● YOUR OBJECTIVE
Write out all of the entries exactly as given.

-------- MATERIAL FOR THIS EXERCISE --------

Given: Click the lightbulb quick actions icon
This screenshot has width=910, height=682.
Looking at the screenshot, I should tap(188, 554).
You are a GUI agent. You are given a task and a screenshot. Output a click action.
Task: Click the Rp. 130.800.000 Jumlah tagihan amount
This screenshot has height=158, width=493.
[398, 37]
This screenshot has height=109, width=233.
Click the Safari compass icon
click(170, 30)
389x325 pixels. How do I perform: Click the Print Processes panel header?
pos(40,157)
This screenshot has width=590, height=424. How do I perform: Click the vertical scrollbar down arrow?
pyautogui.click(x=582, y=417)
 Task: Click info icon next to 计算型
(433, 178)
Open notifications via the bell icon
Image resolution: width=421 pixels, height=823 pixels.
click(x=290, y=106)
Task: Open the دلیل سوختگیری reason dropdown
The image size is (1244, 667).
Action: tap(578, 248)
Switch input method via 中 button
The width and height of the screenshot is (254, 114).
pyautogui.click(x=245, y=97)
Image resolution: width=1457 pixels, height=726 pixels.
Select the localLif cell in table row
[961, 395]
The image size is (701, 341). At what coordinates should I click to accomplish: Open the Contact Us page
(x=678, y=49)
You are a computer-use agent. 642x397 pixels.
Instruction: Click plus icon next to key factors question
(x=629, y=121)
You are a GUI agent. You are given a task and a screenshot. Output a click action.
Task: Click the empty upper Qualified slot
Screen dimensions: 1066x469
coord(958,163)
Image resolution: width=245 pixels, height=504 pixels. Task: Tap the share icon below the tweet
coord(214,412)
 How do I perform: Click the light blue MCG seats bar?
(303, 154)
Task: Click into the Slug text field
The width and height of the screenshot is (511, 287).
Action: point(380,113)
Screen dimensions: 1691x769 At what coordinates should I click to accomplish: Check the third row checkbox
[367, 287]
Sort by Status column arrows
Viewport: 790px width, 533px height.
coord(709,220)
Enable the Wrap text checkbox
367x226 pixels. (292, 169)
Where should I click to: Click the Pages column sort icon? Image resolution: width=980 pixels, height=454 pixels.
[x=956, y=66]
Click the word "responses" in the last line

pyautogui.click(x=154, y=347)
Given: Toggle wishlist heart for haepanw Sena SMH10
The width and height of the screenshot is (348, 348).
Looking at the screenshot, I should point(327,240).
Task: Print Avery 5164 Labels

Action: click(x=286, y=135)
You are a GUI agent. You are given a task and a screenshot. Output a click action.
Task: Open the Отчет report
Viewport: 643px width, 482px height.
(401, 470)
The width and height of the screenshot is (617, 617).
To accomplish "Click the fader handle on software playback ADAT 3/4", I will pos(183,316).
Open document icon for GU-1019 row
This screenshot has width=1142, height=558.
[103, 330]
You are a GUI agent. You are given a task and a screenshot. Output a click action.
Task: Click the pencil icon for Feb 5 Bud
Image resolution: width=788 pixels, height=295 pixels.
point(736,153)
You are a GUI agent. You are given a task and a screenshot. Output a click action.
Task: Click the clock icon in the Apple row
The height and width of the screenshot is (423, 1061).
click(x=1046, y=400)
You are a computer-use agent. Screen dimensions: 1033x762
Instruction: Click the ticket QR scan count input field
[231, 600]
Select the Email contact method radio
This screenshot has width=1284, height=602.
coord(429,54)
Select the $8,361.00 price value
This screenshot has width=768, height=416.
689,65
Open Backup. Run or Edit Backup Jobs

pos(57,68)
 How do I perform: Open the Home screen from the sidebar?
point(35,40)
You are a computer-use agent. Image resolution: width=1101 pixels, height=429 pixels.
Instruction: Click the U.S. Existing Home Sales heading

--------

● ANSWER BELOW
Given: Click the lightbulb quick actions icon
This screenshot has width=910, height=682.
Looking at the screenshot, I should tap(188, 554).
You are a GUI agent. You are given a task and a screenshot. Output a click action.
Task: Click the Rp. 130.800.000 Jumlah tagihan amount
This screenshot has height=158, width=493.
[398, 37]
This screenshot has height=109, width=233.
Click the Safari compass icon
click(170, 30)
389x325 pixels. How do I perform: Click the Print Processes panel header?
pos(40,157)
This screenshot has width=590, height=424. How do I perform: Click the vertical scrollbar down arrow?
pyautogui.click(x=582, y=417)
 Task: Click info icon next to 计算型
(433, 178)
Open notifications via the bell icon
Image resolution: width=421 pixels, height=823 pixels.
click(x=290, y=106)
Task: Open the دلیل سوختگیری reason dropdown
The image size is (1244, 667).
Action: tap(578, 248)
Switch input method via 中 button
The width and height of the screenshot is (254, 114).
pyautogui.click(x=245, y=97)
Image resolution: width=1457 pixels, height=726 pixels.
Select the localLif cell in table row
[961, 395]
The image size is (701, 341). At what coordinates should I click to accomplish: Open the Contact Us page
(x=678, y=49)
You are a computer-use agent. 642x397 pixels.
Instruction: Click plus icon next to key factors question
(x=629, y=121)
You are a GUI agent. You are given a task and a screenshot. Output a click action.
Task: Click the empty upper Qualified slot
Screen dimensions: 1066x469
coord(958,163)
Image resolution: width=245 pixels, height=504 pixels. Task: Tap the share icon below the tweet
coord(214,412)
 How do I perform: Click the light blue MCG seats bar?
(303, 154)
Task: Click into the Slug text field
The width and height of the screenshot is (511, 287).
Action: point(380,113)
Screen dimensions: 1691x769 At what coordinates should I click to accomplish: Check the third row checkbox
[367, 287]
Sort by Status column arrows
Viewport: 790px width, 533px height.
coord(709,220)
Enable the Wrap text checkbox
367x226 pixels. (292, 169)
Where should I click to: Click the Pages column sort icon? Image resolution: width=980 pixels, height=454 pixels.
[x=956, y=66]
Click the word "responses" in the last line

pyautogui.click(x=154, y=347)
Given: Toggle wishlist heart for haepanw Sena SMH10
The width and height of the screenshot is (348, 348).
Looking at the screenshot, I should point(327,240).
Task: Print Avery 5164 Labels

Action: click(x=286, y=135)
You are a GUI agent. You are given a task and a screenshot. Output a click action.
Task: Open the Отчет report
Viewport: 643px width, 482px height.
(401, 470)
The width and height of the screenshot is (617, 617).
To accomplish "Click the fader handle on software playback ADAT 3/4", I will pos(183,316).
Open document icon for GU-1019 row
This screenshot has width=1142, height=558.
[103, 330]
You are a GUI agent. You are given a task and a screenshot. Output a click action.
Task: Click the pencil icon for Feb 5 Bud
Image resolution: width=788 pixels, height=295 pixels.
point(736,153)
You are a GUI agent. You are given a task and a screenshot. Output a click action.
Task: Click the clock icon in the Apple row
The height and width of the screenshot is (423, 1061).
click(x=1046, y=400)
You are a computer-use agent. Screen dimensions: 1033x762
Instruction: Click the ticket QR scan count input field
[231, 600]
Select the Email contact method radio
This screenshot has width=1284, height=602.
coord(429,54)
Select the $8,361.00 price value
This screenshot has width=768, height=416.
689,65
Open Backup. Run or Edit Backup Jobs

pos(57,68)
 How do I perform: Open the Home screen from the sidebar?
point(35,40)
You are a computer-use agent. Image resolution: width=1101 pixels, height=429 pixels.
Instruction: Click the U.S. Existing Home Sales heading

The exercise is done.